To receive update in respect of Technical Support Services

Technical support for viability assessments has been approved by Locality and will commence imminently.  This work will be undertaken by AECOM consultants who will initially provide a scope of works, with the activity running for around 3-4 months.

To receive details regarding tree-planting to improve poor air quality

Particulate Matter has shown to be more damaging than nitrogen oxide, with the main source being diesel vehicles. Concern arises that if our recent monitoring activity, which showed we have problems at two points in Stone which exceed limits, could mean the problem is worse than thought if Particulate Matter is also considered.

There are currently conflicting views and evidence regarding the benefits of tree planting to help disperse pollutants.

The Chairman provided the following information to Directors:

Air pollution is becoming an increasingly high-profile issue nationally.  It was reported in the “i” newspaper on Saturday 20th January that Michael Gove, the Environment Secretary, has been summoned to the European Commission in Brussels “to explain why the UK still breaches legal air-pollution limits.”  There are frequent articles in the British press highlighting this problem.  Following the air quality consultation carried out on our behalf by AECOM last summer, it was confirmed that two of the three sites that were monitored (86, London Road on the corner of Invicta Road and 295, London Road (Horn’s Cross) are in excess of the acceptable health limit in respect of nitrogen dioxide pollution.

On this basis it is clearly incumbent on us to incorporate appropriate policies in the NDP that will tackle this serious problem.  The challenge we face is to pick our way through the wealth of technical data that we have, try to resolve the conflicting messages we have received from the “experts” and agree realistic and sensible policies that will make a positive difference to the health prospects of those who live, attend school or work in Stone.

There seems to be some confusion about which type of pollution we need to concern ourselves with locally.
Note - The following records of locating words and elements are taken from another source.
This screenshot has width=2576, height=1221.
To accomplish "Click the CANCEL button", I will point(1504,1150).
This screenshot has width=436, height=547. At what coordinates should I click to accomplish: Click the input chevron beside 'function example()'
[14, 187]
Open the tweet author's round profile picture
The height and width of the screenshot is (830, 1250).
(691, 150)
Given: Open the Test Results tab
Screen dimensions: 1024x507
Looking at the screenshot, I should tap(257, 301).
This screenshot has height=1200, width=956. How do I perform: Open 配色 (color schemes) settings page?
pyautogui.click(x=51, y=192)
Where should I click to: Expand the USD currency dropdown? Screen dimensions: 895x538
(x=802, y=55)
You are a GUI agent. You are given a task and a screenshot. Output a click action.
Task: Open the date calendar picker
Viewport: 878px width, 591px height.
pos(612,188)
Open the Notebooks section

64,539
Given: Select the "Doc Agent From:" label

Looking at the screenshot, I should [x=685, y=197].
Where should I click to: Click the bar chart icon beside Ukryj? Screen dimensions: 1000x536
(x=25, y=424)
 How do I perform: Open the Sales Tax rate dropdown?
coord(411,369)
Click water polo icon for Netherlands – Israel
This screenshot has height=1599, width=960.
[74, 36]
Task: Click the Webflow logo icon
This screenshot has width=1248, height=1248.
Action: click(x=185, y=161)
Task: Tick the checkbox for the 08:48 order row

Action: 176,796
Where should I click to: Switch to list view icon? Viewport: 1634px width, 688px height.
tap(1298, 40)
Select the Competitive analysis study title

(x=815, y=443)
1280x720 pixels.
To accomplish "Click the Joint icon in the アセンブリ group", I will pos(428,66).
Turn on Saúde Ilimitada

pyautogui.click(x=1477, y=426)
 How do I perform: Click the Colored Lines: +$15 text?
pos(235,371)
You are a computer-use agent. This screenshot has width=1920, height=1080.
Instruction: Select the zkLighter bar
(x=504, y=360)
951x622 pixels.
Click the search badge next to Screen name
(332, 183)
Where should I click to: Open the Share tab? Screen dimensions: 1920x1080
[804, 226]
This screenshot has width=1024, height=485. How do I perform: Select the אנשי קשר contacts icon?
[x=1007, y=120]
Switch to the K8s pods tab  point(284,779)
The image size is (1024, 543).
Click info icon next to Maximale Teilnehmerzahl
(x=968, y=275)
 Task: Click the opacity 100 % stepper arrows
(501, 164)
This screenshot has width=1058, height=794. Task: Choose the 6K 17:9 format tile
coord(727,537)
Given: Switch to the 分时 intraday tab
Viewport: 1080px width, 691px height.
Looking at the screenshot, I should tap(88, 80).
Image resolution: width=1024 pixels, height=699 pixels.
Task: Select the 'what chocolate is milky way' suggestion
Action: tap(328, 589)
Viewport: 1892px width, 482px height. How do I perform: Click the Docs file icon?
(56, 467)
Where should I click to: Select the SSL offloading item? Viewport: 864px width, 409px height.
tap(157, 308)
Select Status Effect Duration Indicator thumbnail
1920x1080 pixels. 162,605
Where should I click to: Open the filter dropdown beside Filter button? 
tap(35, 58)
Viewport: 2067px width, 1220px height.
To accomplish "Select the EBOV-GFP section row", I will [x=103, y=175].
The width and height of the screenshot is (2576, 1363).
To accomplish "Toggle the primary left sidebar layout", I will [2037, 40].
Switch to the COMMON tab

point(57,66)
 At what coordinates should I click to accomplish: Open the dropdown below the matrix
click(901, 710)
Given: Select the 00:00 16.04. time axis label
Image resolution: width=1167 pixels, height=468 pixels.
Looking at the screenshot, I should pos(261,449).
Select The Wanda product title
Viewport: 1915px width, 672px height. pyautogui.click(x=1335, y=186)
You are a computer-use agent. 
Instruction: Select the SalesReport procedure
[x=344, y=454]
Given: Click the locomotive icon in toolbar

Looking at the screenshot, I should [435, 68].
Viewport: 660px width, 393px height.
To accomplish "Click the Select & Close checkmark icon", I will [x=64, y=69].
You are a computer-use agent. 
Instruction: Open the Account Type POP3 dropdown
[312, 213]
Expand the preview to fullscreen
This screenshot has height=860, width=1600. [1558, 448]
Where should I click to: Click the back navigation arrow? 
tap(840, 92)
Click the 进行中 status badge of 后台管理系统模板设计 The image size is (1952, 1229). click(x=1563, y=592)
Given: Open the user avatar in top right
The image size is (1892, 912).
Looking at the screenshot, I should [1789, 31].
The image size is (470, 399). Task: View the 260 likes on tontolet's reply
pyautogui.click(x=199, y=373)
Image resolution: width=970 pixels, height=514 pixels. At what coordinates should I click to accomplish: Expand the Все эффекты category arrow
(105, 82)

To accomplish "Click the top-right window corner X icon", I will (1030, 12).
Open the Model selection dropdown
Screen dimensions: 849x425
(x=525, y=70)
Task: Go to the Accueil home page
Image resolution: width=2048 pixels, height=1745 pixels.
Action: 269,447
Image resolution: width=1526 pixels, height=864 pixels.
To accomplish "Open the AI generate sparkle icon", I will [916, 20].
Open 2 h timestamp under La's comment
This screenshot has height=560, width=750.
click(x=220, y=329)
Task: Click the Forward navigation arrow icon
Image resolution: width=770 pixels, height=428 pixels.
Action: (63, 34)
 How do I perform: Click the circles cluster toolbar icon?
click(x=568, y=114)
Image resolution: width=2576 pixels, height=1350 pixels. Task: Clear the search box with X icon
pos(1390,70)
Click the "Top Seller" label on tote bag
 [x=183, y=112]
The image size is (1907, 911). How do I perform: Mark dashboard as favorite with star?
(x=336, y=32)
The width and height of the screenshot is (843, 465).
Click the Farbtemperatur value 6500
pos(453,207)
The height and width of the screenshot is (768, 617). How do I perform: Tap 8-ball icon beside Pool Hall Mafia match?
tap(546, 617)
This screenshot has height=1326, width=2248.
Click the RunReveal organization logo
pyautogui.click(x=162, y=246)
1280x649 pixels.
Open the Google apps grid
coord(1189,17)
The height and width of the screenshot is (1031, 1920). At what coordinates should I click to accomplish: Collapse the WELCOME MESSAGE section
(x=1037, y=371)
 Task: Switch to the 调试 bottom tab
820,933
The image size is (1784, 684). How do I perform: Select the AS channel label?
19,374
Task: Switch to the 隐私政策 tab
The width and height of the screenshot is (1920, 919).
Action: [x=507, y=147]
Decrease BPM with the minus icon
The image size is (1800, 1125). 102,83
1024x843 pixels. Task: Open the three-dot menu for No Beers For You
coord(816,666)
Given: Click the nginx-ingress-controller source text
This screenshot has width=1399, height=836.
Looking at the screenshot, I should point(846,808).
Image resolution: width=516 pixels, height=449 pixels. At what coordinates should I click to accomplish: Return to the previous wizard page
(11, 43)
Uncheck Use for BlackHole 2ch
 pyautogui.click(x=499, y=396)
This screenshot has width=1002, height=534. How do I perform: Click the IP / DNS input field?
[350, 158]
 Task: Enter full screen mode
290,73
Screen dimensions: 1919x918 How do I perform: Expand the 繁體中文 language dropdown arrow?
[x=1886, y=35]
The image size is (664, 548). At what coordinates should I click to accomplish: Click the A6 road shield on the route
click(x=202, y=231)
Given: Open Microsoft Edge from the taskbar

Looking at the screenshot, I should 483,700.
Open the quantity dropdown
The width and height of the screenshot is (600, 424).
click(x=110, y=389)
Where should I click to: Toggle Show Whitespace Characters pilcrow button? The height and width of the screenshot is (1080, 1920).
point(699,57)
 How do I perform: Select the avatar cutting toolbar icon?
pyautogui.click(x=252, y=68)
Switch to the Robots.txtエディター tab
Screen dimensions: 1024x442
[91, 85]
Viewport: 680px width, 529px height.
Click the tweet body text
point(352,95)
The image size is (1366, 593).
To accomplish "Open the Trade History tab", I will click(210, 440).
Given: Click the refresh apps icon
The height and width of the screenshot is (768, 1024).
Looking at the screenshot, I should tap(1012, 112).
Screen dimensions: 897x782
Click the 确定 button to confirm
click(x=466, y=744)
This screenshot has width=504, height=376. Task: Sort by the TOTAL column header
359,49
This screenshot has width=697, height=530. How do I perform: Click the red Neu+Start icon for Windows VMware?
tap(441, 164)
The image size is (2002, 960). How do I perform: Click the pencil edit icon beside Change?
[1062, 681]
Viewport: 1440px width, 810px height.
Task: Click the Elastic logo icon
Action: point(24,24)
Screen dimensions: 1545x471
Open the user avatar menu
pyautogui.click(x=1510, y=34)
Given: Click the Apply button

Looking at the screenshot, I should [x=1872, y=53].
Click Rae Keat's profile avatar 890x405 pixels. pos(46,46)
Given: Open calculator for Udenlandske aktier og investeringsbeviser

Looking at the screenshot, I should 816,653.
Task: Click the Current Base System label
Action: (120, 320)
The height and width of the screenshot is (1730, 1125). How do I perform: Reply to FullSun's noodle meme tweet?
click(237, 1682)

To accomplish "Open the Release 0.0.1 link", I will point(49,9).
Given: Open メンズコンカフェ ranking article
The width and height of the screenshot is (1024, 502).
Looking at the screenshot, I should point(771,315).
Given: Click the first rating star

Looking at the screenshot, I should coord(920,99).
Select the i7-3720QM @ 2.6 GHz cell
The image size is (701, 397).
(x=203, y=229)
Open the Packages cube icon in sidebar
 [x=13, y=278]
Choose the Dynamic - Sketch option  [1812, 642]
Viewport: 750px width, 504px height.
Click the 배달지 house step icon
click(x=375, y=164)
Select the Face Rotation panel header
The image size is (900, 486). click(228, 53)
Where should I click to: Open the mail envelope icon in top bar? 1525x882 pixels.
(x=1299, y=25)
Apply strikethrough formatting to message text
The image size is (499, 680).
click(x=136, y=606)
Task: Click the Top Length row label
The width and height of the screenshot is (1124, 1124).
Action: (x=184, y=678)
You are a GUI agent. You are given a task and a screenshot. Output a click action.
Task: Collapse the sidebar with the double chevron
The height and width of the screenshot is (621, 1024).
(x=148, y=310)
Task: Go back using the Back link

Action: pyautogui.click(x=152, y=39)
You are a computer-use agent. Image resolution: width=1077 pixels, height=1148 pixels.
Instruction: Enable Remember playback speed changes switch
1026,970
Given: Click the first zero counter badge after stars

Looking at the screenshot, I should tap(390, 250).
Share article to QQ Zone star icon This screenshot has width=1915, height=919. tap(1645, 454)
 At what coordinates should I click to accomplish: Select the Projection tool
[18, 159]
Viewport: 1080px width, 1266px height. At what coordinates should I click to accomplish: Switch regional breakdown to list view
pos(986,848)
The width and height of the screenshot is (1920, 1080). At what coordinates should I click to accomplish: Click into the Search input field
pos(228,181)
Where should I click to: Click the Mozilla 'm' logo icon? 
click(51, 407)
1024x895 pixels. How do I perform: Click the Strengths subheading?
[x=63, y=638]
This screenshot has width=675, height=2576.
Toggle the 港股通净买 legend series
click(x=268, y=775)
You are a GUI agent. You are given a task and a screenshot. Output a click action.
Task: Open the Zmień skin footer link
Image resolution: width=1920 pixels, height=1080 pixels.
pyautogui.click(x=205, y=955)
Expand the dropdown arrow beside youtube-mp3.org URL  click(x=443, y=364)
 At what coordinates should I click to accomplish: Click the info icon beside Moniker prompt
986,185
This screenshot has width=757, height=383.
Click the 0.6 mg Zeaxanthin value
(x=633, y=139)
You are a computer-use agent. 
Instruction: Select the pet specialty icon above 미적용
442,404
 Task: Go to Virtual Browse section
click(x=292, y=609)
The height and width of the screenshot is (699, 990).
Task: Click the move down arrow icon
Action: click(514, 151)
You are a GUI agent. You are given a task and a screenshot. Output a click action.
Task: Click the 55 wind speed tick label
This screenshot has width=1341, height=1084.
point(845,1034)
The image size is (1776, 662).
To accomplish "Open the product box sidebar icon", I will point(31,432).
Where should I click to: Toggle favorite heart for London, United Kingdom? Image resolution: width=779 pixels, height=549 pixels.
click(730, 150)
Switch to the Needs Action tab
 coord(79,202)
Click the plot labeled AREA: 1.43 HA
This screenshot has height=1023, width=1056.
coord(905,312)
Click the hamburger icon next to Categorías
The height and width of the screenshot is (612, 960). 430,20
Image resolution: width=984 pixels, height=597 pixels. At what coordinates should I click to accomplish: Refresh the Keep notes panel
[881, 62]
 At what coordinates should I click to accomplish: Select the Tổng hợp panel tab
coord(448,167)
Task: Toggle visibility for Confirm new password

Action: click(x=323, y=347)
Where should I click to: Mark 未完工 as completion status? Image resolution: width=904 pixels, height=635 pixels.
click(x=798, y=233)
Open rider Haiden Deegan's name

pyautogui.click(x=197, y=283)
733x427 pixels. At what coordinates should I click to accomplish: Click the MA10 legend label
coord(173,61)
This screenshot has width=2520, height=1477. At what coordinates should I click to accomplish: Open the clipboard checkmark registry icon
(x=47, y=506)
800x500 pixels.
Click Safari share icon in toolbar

Michele Hackman from AECOM indicated that the pollution we need to deal with is NO2 – nitrogen dioxide which results from vehicle exhausts emitting nitrogen monoxide which oxidises in the atmosphere.  This vehicle emission pollution then has an adverse effect in a 200 meter “corridor” adjacent to the offending highway.  Certainly, AECOM’s air quality monitoring diffusion tubes were focusing exclusively on the presence of NO2.  Michele inferred that particulate matter (one of the other serious air pollutants) is not much of an issue for us.  However, in an article in the “i” newspaper dated Tuesday 16th January, Dr Zongbo Shi, a senior lecturer in atmospheric biogeochemistry at the University of Birmingham, reported that particulate matter (PM2.5) has even more serious harmful health effects than NO2 and one of the main sources of PM2.5 is diesel vehicles (and the suspension of all road vehicles and wear of tyres and road surfaces).

If this is true, then our local air quality problem could be much worse than AECOM’s report suggested.  This needs to be clarified as soon as time allows but, whatever this reveals, we know this is an issue that we must tackle through the NDP.   The big question for us is HOW?

The following is a list of possible ways to deal with this and, presumably, the best solution will be a balanced combination of these:

Planting trees:

Is this effective or not?  We have received very conflicting information on this.  On the assumption that they are effective or, at least, would make some positive difference, then where would they need to be, which species and how many would be needed?  Although Michele Hackman included the use of trees as a mitigating action, it was bottom of her list and she seemed quite dismissive of their benefit.  I understand from Mark Aplin that Richard Maggs was also fairly dismissive of the value of trees to combat air pollution.  However, although he said trees are “not the solution” because they are generally unable to absorb pollution at a sufficient rate, he did acknowledge that tree barriers can aid dispersal.  On the other hand, the Woodland Trust provide plenty of information on the effectiveness of tree-planting, even giving details of which tree species are the best anti-pollutant agents.  Among many things they highlight a BBC TV programme anchored by Michael Mosley and Gabriel Weston which demonstrated that a row of silver birch trees had a significant effect on reducing the air pollution to a row of terraced houses situated on a busy A road in Lancaster.  One thing seems to be apparent – for trees to be effective, they need to be situated in close proximity to the polluting source.  It has little or no benefit to plant a large area of trees some distance away.  The Woodland Trust also cite several local authorities which incorporated a tree-planting policy into their Supplementary Planning Document e.g. Sefton Metropolitan Borough Council and Waltham Forest both introduced a requirement for three trees to be planted per new dwelling and two trees per new 100 square meters of commercial floorspace, such trees to be planted on site or nearby.  There is nothing to say that this policy necessarily relates to air pollution concerns, but it highlights a view that trees are beneficial to a community, especially when new developments are taking place.  Certainly, the Woodland Trust (not surprisingly) support the belief that trees make a positive contribution to a community in terms of aesthetics, mental health, the feel-good factor and for their support of local wildlife, in addition to countering pollution.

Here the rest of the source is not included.